Nel dopoguerra si assistette poi a una notevole evoluzione dell’Ospedale e della sua offerta medica grazie allo sviluppo, dal 1947 al 1961, dell’Ambulatorio neurologico, dei reparti di Ortopedia e Traumatologia, Cardiologia, Chirurgia, Urologia, Anestesiologia e Neurologia.

La scoperta di Virchow e la classificazione delle malattie

La scoperta di grandissimo valore avvenuta nella medicina effettuata nel 1856 da Rudolph Virchow, che formulò in modo ampio e comprensivo il principio che «la cellula è l’elemento morfologico fondamentale di tutti i fenomeni vitali, sia nel sano come nell’ammalato e che da essa dipende ogni attività vitale» ebbe impatto anche sull’Ospedale di Alessandria.

Tale principio permise di stabilire che le malattie dipendono da un’alterazione strutturale delle cellule dell’organismo.

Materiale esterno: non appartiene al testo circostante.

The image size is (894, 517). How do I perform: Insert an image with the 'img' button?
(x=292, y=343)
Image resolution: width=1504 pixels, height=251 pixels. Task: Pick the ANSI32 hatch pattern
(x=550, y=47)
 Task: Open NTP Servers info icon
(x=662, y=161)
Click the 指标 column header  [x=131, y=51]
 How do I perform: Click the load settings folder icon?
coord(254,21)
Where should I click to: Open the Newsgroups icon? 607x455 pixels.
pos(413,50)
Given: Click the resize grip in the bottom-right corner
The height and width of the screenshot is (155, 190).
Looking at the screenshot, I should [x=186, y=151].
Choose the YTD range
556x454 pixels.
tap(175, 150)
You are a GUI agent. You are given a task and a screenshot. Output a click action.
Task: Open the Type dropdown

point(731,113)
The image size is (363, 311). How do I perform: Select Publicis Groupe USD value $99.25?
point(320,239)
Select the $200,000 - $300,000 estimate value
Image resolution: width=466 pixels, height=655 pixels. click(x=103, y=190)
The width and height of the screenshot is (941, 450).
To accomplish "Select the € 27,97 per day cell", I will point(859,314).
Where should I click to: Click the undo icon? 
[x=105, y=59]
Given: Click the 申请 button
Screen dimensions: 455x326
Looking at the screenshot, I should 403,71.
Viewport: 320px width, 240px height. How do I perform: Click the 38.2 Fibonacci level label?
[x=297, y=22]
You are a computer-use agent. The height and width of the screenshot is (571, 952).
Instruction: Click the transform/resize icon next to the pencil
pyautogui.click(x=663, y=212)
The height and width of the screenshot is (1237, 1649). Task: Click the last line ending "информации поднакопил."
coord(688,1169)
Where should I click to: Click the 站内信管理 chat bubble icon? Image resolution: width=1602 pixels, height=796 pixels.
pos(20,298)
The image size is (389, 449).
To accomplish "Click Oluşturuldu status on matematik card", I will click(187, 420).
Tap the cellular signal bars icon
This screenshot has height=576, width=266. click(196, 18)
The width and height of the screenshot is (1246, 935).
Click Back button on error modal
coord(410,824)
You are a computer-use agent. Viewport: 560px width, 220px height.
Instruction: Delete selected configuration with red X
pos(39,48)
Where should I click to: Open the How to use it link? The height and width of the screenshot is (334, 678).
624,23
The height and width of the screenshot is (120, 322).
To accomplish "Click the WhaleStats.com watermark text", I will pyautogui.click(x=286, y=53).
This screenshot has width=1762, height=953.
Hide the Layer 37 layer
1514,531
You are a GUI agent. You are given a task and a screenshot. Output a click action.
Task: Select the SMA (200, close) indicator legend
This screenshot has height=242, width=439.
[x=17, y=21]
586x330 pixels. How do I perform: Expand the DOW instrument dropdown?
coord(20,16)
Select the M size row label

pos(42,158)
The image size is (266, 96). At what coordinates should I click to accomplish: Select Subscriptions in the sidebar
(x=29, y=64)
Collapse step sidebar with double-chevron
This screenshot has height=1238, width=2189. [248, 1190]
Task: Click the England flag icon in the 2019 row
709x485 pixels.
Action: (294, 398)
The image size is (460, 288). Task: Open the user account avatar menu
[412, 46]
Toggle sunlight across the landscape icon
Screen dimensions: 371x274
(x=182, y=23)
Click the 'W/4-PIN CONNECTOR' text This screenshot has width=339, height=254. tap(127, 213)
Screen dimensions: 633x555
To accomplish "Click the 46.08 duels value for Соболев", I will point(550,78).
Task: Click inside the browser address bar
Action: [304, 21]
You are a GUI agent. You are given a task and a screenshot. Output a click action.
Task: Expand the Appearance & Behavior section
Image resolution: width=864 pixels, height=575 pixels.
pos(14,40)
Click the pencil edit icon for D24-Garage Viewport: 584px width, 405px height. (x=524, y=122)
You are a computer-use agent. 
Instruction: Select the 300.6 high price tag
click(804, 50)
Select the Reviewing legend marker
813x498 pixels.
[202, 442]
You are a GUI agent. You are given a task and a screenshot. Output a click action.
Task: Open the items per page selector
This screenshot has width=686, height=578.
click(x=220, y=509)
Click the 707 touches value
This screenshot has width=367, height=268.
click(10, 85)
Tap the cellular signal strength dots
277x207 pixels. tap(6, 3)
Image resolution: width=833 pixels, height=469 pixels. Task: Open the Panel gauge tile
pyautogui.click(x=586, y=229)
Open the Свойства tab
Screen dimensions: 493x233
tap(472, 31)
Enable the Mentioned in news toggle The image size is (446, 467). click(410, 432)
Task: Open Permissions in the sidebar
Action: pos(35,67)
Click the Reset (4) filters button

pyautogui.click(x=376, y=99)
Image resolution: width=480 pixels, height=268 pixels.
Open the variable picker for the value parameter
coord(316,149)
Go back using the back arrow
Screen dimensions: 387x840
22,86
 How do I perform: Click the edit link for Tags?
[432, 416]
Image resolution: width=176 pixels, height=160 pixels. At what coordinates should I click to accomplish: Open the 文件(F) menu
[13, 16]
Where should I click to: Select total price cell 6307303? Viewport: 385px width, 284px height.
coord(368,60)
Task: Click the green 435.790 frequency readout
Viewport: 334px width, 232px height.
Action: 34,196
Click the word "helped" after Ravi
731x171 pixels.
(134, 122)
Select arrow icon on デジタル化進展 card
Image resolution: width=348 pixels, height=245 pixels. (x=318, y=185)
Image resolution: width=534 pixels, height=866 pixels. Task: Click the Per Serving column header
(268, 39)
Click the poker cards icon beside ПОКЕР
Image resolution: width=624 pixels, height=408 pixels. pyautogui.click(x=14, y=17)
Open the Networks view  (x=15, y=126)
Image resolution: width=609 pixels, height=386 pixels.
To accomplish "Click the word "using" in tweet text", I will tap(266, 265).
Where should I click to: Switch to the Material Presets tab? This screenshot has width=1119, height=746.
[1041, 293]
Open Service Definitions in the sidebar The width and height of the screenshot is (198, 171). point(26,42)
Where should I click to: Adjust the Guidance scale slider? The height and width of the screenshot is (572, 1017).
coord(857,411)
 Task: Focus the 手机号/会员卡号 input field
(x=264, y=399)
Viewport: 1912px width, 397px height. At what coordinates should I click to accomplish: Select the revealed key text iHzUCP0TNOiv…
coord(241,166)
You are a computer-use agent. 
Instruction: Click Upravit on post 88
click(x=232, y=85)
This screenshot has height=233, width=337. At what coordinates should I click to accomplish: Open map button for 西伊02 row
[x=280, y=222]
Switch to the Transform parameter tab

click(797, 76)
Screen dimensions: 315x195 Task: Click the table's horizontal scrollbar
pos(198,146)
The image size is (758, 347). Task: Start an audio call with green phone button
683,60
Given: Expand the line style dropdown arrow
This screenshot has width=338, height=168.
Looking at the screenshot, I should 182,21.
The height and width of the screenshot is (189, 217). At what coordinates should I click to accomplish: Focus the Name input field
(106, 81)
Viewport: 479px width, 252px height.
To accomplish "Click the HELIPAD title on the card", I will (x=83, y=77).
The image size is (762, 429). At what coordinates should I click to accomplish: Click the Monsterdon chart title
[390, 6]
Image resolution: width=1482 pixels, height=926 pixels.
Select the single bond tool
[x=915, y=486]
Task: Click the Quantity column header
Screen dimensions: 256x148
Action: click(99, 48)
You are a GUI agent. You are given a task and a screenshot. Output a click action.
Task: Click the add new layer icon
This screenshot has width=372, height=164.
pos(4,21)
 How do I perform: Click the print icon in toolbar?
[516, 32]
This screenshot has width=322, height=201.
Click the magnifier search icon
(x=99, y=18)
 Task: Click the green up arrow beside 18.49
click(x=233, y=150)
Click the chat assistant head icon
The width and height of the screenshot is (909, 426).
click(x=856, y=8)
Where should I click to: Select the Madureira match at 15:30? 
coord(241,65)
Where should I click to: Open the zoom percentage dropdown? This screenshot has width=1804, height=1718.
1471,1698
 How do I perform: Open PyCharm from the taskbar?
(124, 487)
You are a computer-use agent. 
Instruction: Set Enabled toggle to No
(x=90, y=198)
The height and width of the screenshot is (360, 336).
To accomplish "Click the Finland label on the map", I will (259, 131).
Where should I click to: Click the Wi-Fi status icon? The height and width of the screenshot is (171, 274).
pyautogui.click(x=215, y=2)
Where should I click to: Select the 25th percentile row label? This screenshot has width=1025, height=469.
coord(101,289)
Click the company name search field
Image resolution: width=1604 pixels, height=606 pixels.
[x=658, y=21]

Decadde, così, dopo oltre due millenni, la teoria della «patologia umorale», ideata da Ippocrate e confermata da Galeno, e cedette il posto alla «patologia cellulare» di Virchow.

La scoperta della patogenesi delle malattie fatta da Virchow permise di classificarle in maniera più precisa rispetto alla classificazione allora esistente, secondo la quale erano distinte in mediche o interne e in chirurgiche o esterne, e di uniformare la terminologia usata per formulare la diagnosi e le cause dei decessi nei documenti ospedalieri.

Attraverso lo studio delle alterazioni cellulari prodotte dagli agenti patogeni interni o esterni all’organismo si poté conoscere più a fondo l’essenza delle malattie, formulare una loro più precisa classificazione e anche conoscere i legami che si stabiliscono fra i farmaci e le cellule dell’organismo, e ciò consentì di praticare terapie più specifiche per ogni tipo di malattia, mentre fino allora tutte venivano curate indistintamente con i salassi, i diuretici, i purganti e i diaforetici, per eliminare gli umori eccedenti che si ritenevano responsabili dell’insorgenza di qualsiasi malattia.
Il progresso medico verificatosi in questo periodo nell’ospedale di Alessandria è improntato anche dal cospicuo aumento dei medicinali in dotazione alla sua farmacia, come risulta dagli inventari che venivano effettuati annualmente.
Nello stesso periodo di tempo anche la lotta contro le malattie infettive (allora genericamente chiamate «pestilenze», se avevano un carattere endemico o epidemico), che per secoli avevano flagellato l’umanità causando enormi perdite di vite umane, fu coronata dal più vivo successo, grazie alle scoperte effettuate in questo campo, che permisero di identificare la causa delle loro insorgenze in microorganismi vivi (che vennero chiamati bacilli o batteri), distinti da caratteristiche morfologiche diverse per ogni tipo di infezione.